Jill Stewart: In the 1960s, the front pages of the L.A. Times were about the zoning bribery scandals in City Hall. What happened was people were bribing city councilmembers to get spot zoning, because it made them rich overnight to be able to change the zoning of a piece of land from one-story to four stories. A city councilmember went to prison; a developer went to prison. The citizens rose up in the 1960s over these scandals and changed the city charter, and ended the wheeling and dealing that's known as spot rezoning. They made it illegal in the city charter.
Over the years, the city charter was chipped away at, and the city council eventually got back this incredible power that it wanted all along. Now what happens is instead of cash bribes, the council and the mayor have taken $6 million from developers in contributions since 2000. That’s just campaign contributions. The gifts and the special donations to their pet projects, all of it completely legal, [represent] millions of dollars from the very same developers who come to them in a closed-door meeting, not a public hearing, and ask for a zoning change on a single piece of land.
The reason we're asking for the moratorium is we're basically slapping the City Council in the face, because the guts of our measure is to force them to update the General Plan. That means all of it. That means the key issues they've been avoiding for many years.
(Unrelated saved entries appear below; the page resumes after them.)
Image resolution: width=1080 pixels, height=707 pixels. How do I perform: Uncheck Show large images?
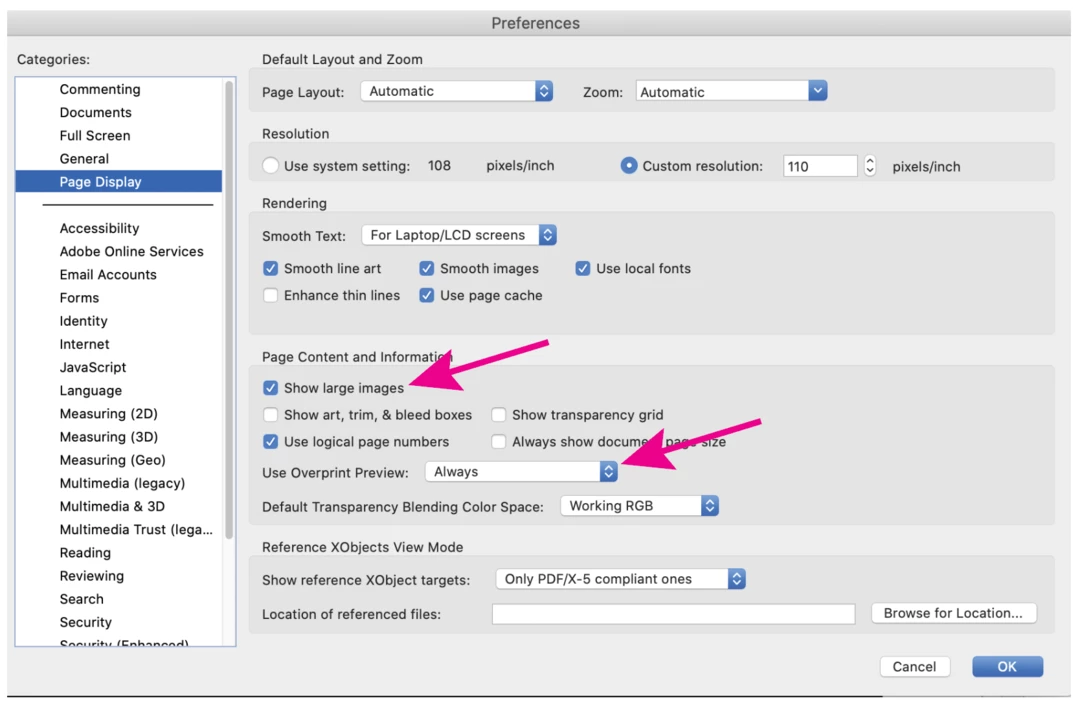tap(271, 388)
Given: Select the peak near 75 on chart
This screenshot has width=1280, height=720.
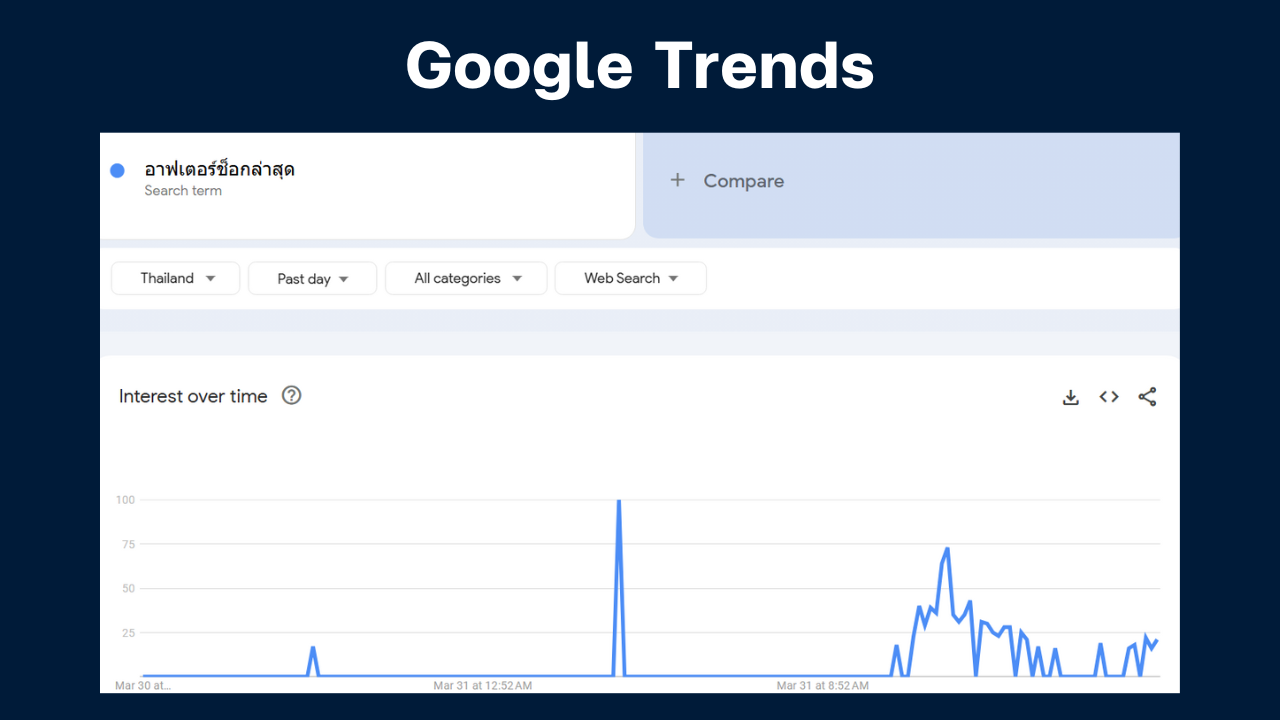Looking at the screenshot, I should point(946,549).
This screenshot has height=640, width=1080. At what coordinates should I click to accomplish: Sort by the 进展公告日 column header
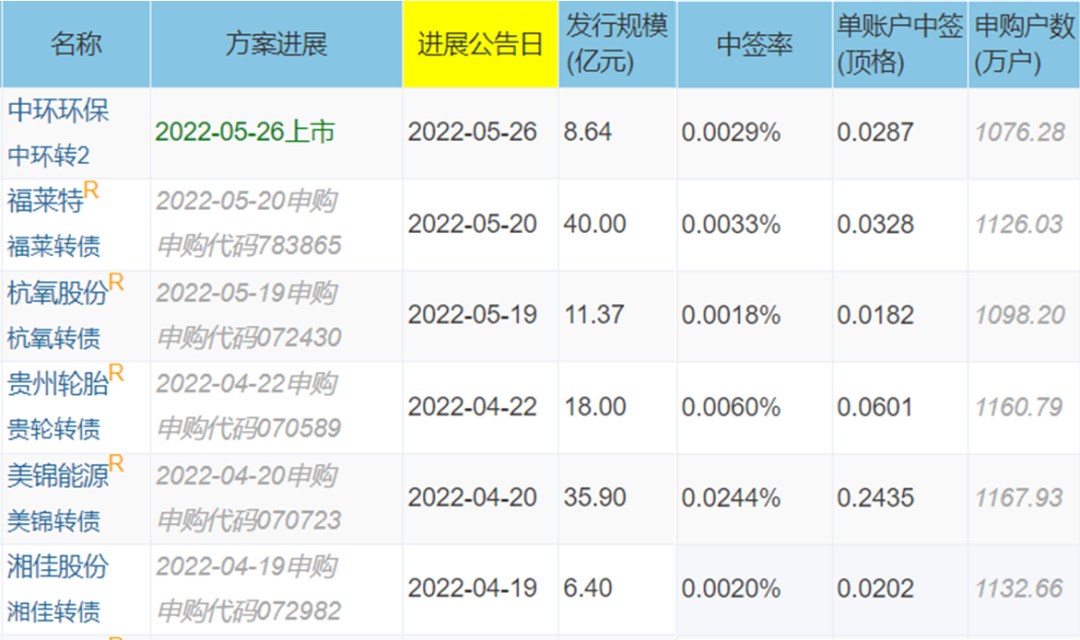(480, 45)
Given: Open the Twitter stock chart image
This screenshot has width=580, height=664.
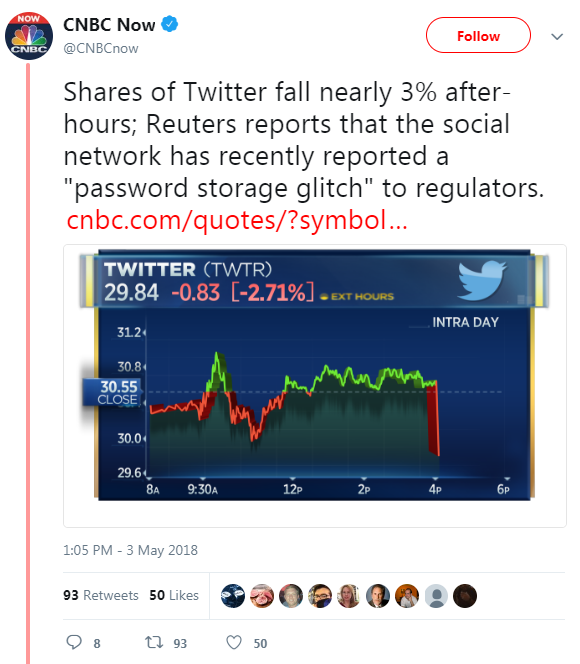Looking at the screenshot, I should point(315,375).
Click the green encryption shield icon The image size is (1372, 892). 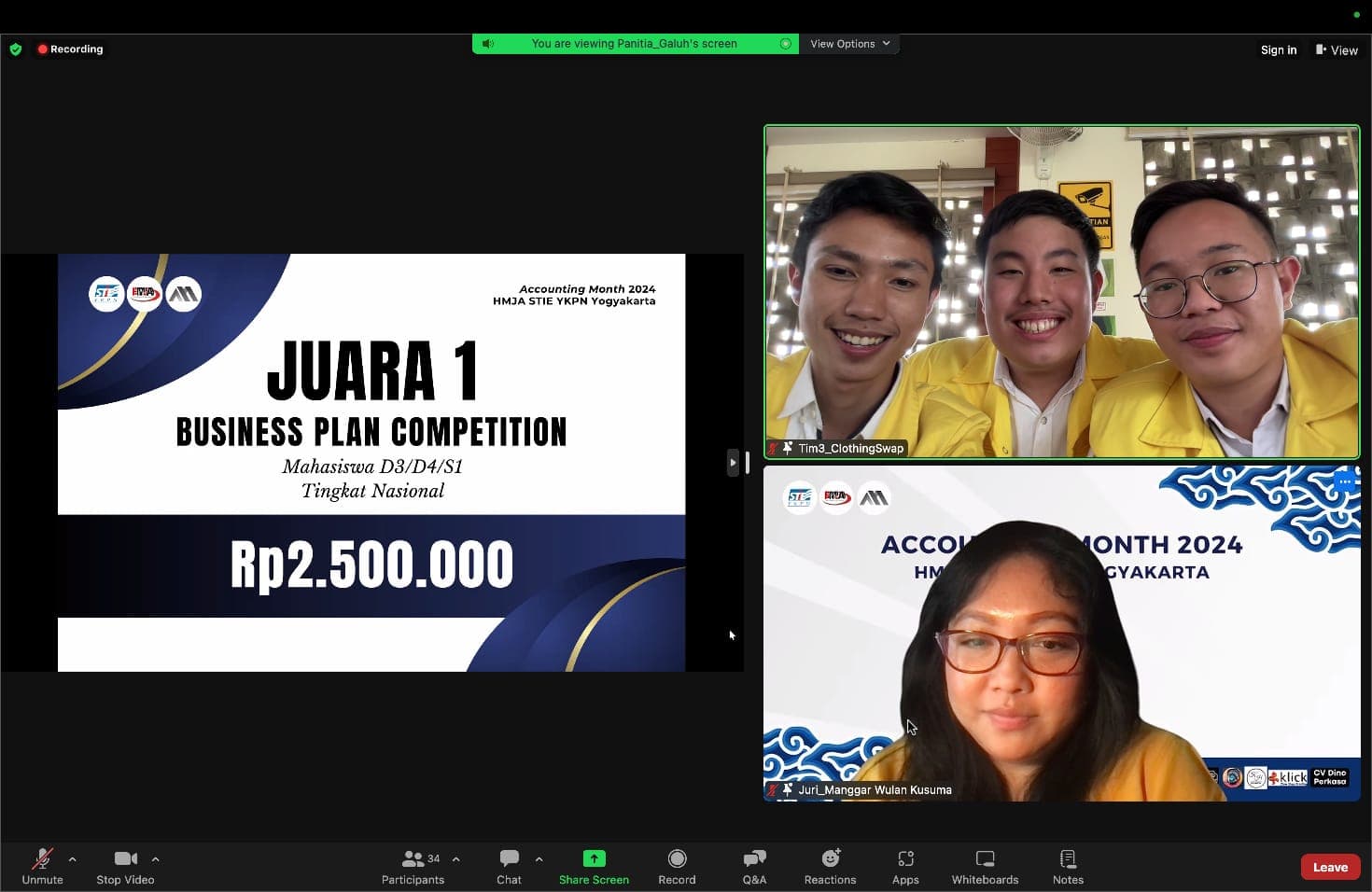coord(16,49)

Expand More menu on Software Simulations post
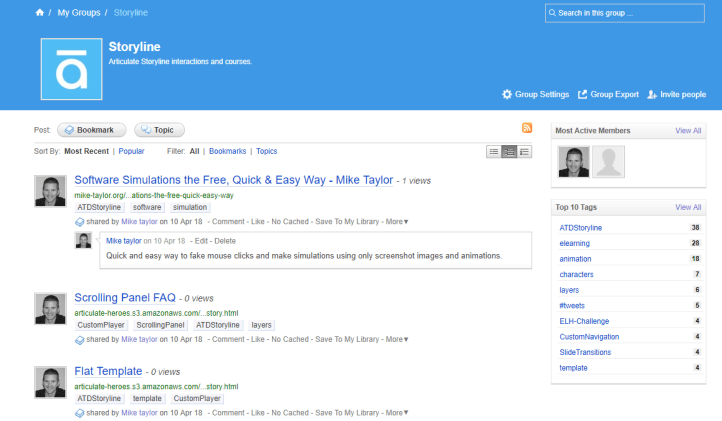[x=397, y=221]
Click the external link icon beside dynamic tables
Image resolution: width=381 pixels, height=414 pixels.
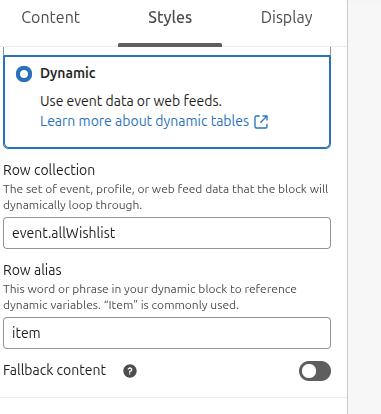261,122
We’re forcing them to link all of these things together with growth for the first time in decades. That is the key issue in the Neighborhood Integrity Initiative. The moratorium is a wake-up slap in the face.
It will only affect about 3 to 5 percent of projects in LA. Why is that? Because most development in LA, which has very liberal zoning, is by right. You can build what you want. Almost all building in LA is people building what they want. It’s already allowed by the zoning.
Now, the city decided to do some updating. They updated the Hollywood Community Plan. Why was it thrown out? Because the city lied openly about the population projections for Los Angeles—hugely. They had the real population projections and they decided to go with an incredibly inflated number, because the idea was not actually to create a Community Plan. The judge agreed with the upset residents who protested that the city had made up data in order to put in massive zoning in Hollywood instead of the spot rezoning that they were trying to do and each one of those is a fight. They didn’t want the fight.
I went to a great conference called VerdeXchange, also put on by David. I was on a panel with 28 people that day, and actually, a lot of the planners and architects and urban designers said, “Jill, we agree with what you're saying: They painted a target on their backs when they decided to make Hollywood into skyscrapers. They didn’t ask anybody if that was okay—most people don’t think it’s okay—and they created a massive political problem for themselves.”
When Caltrans decided to oppose some of the skyscrapers in Hollywood because the 101 Freeway doesn't have the capacity, it really said something about how out of whack the city's planning department and politicians are. Money is driving this. Donations are driving this.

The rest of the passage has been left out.